### Task directions:
Copy the closing run of lines, from the one with "Image resolution: width=642" through the last line of the listing, exactly and without any pictures.

-------------------------

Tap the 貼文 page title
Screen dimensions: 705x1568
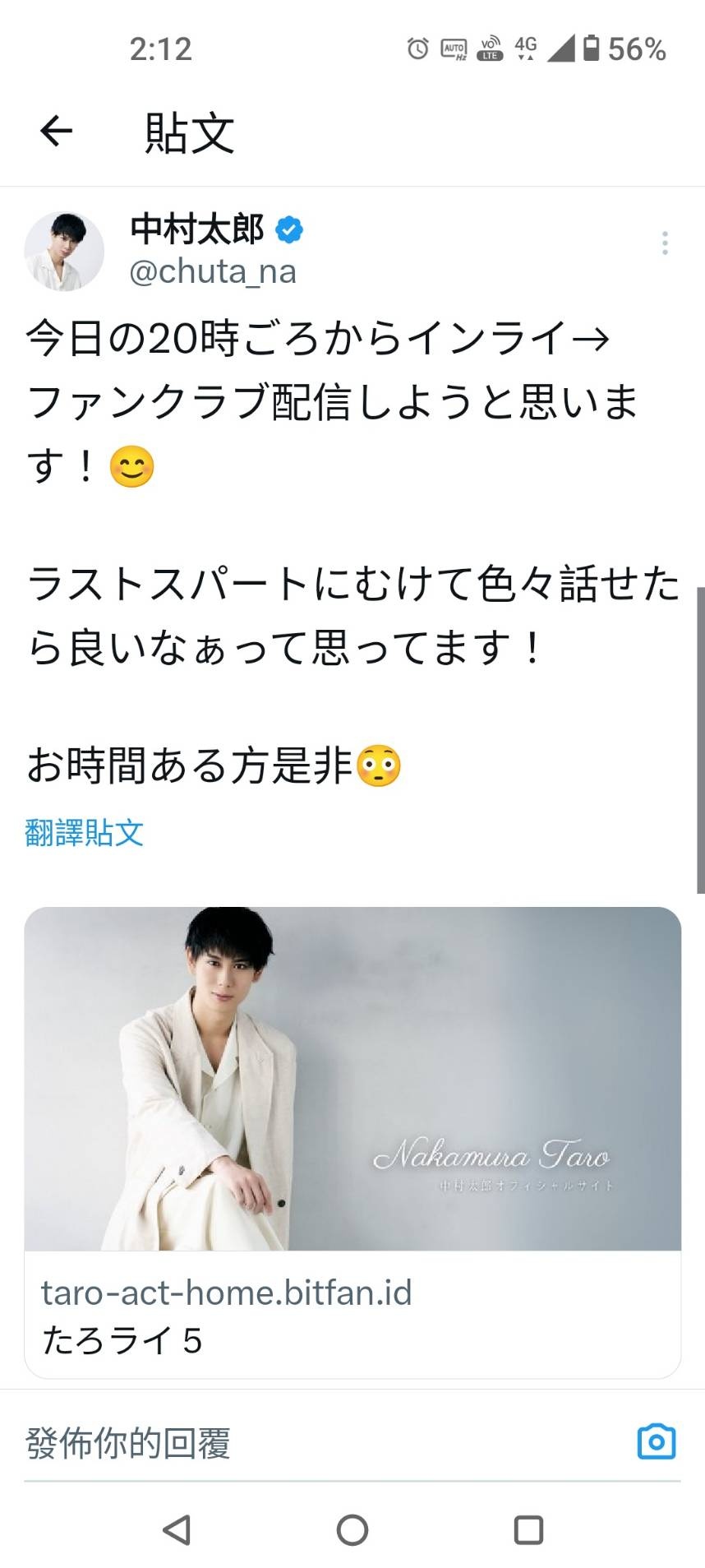click(190, 132)
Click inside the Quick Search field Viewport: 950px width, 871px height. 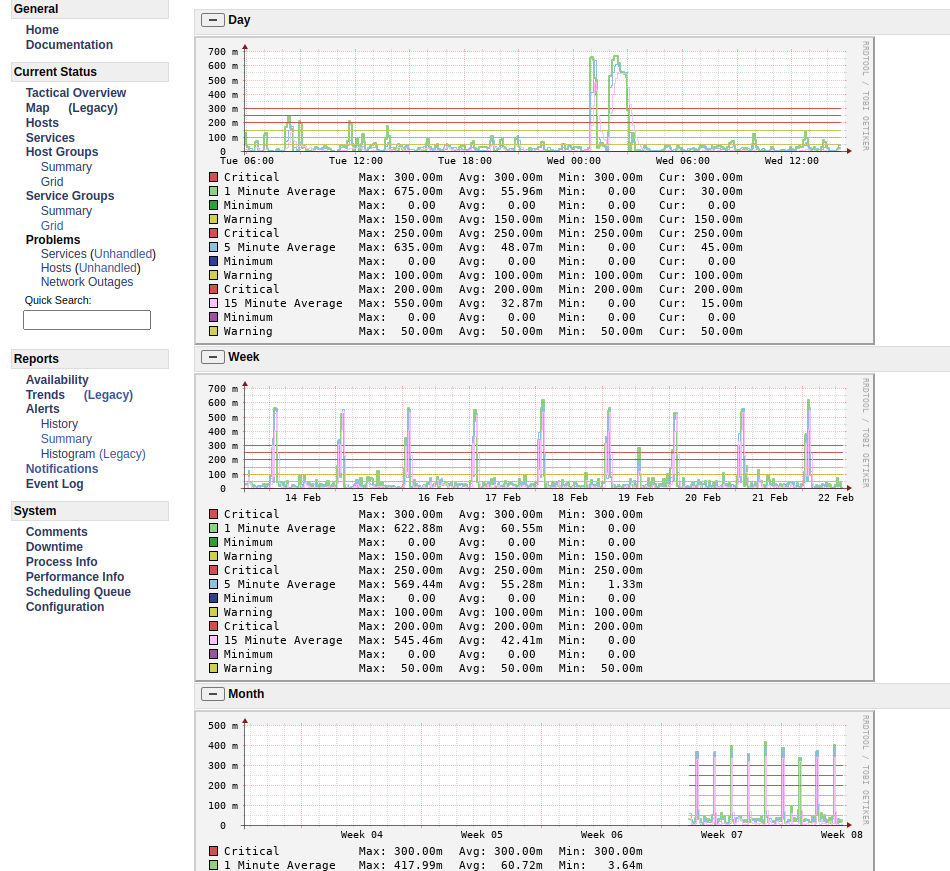click(86, 319)
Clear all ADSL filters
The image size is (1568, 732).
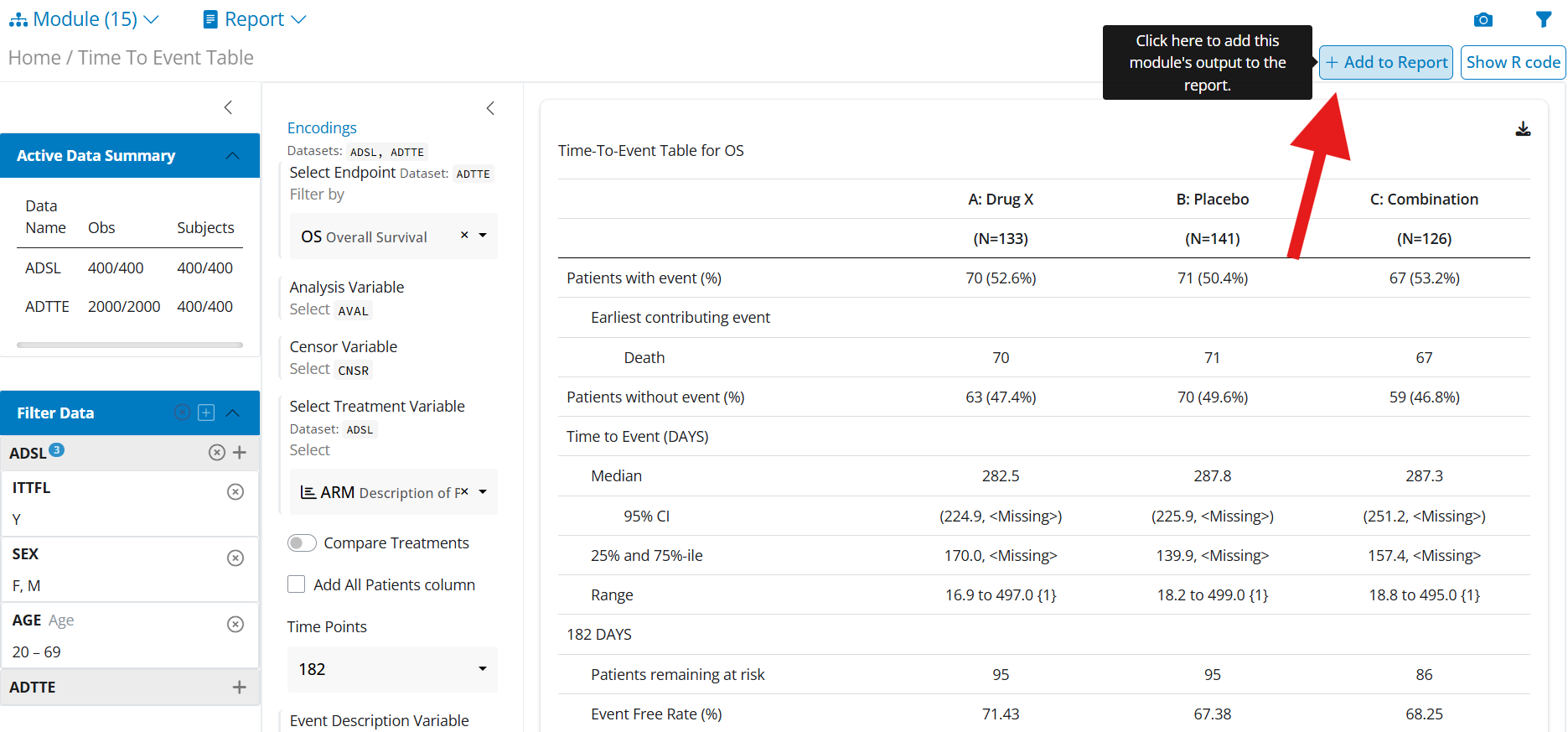click(x=216, y=453)

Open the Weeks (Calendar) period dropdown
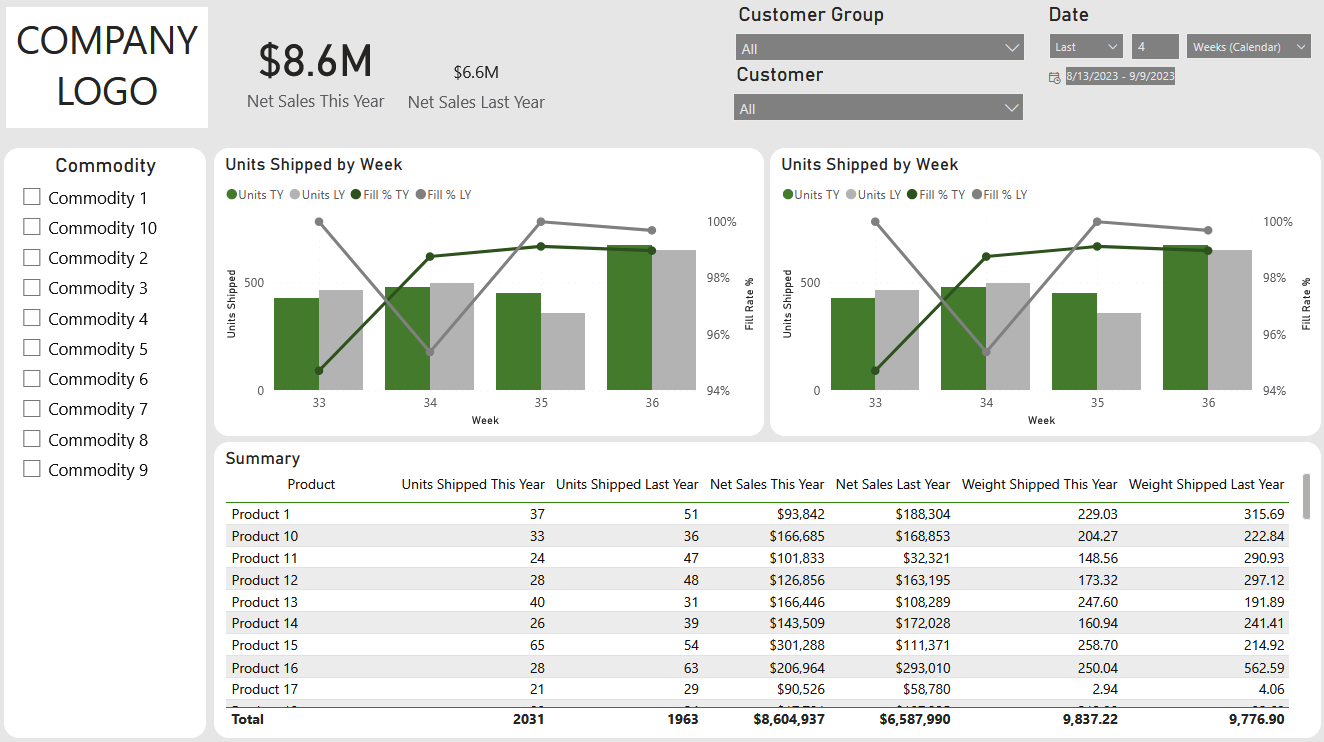tap(1249, 47)
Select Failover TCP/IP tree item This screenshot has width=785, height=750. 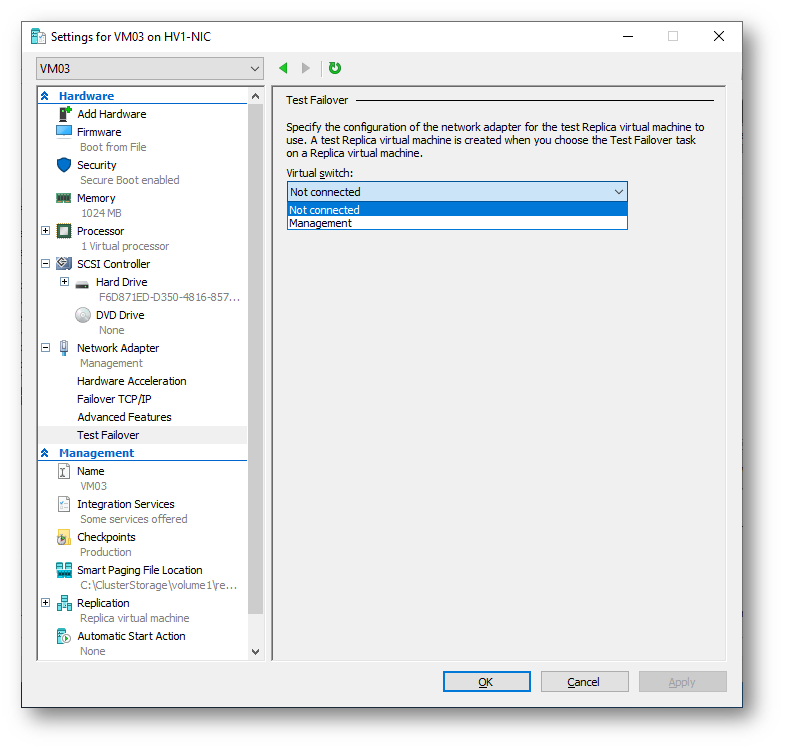point(114,399)
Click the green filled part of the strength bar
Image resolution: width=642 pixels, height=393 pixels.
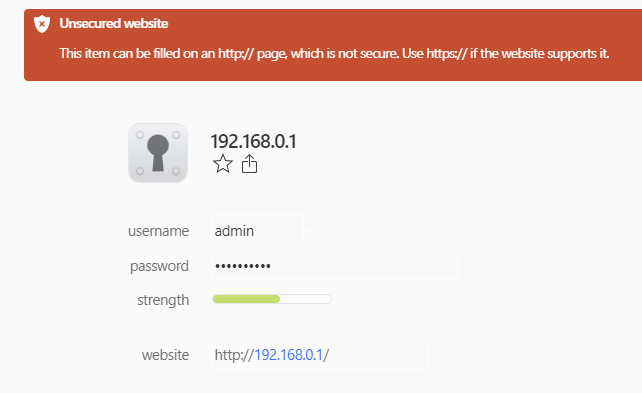coord(246,299)
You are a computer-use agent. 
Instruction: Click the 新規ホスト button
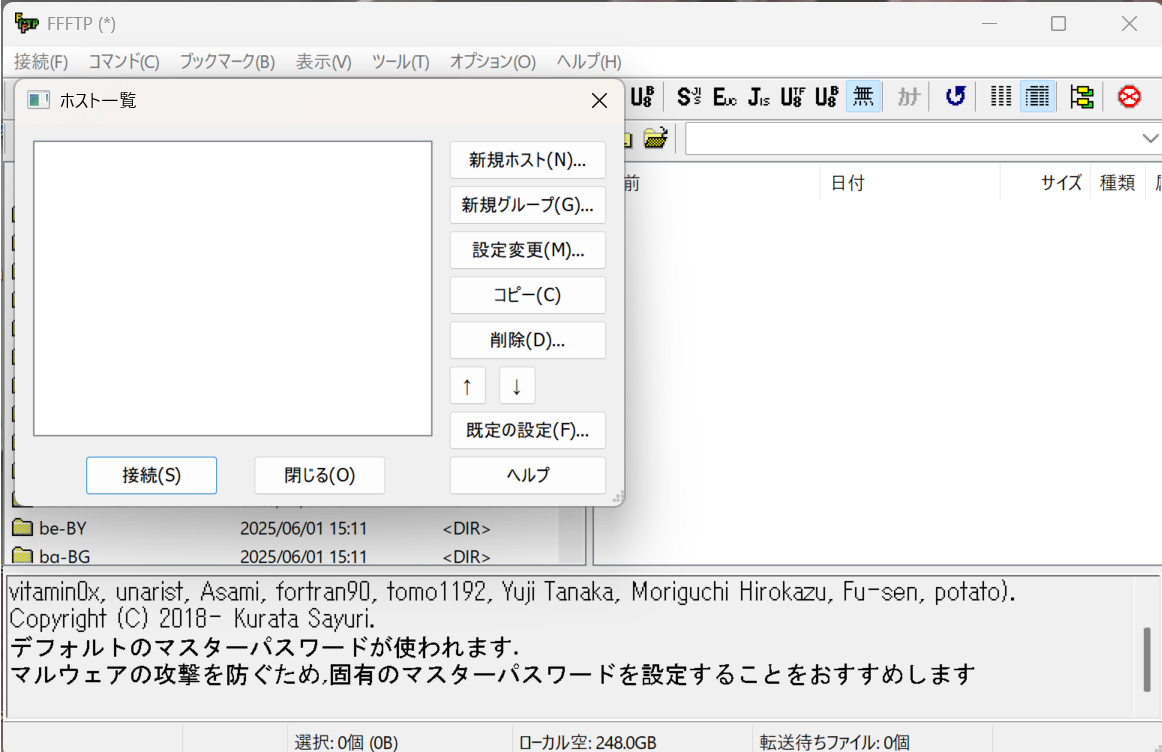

-------------------------

### Answer for the task:
Image resolution: width=642 pixels, height=393 pixels.
coord(246,299)
You are a computer-use agent. 
Instruction: Click the 新規ホスト button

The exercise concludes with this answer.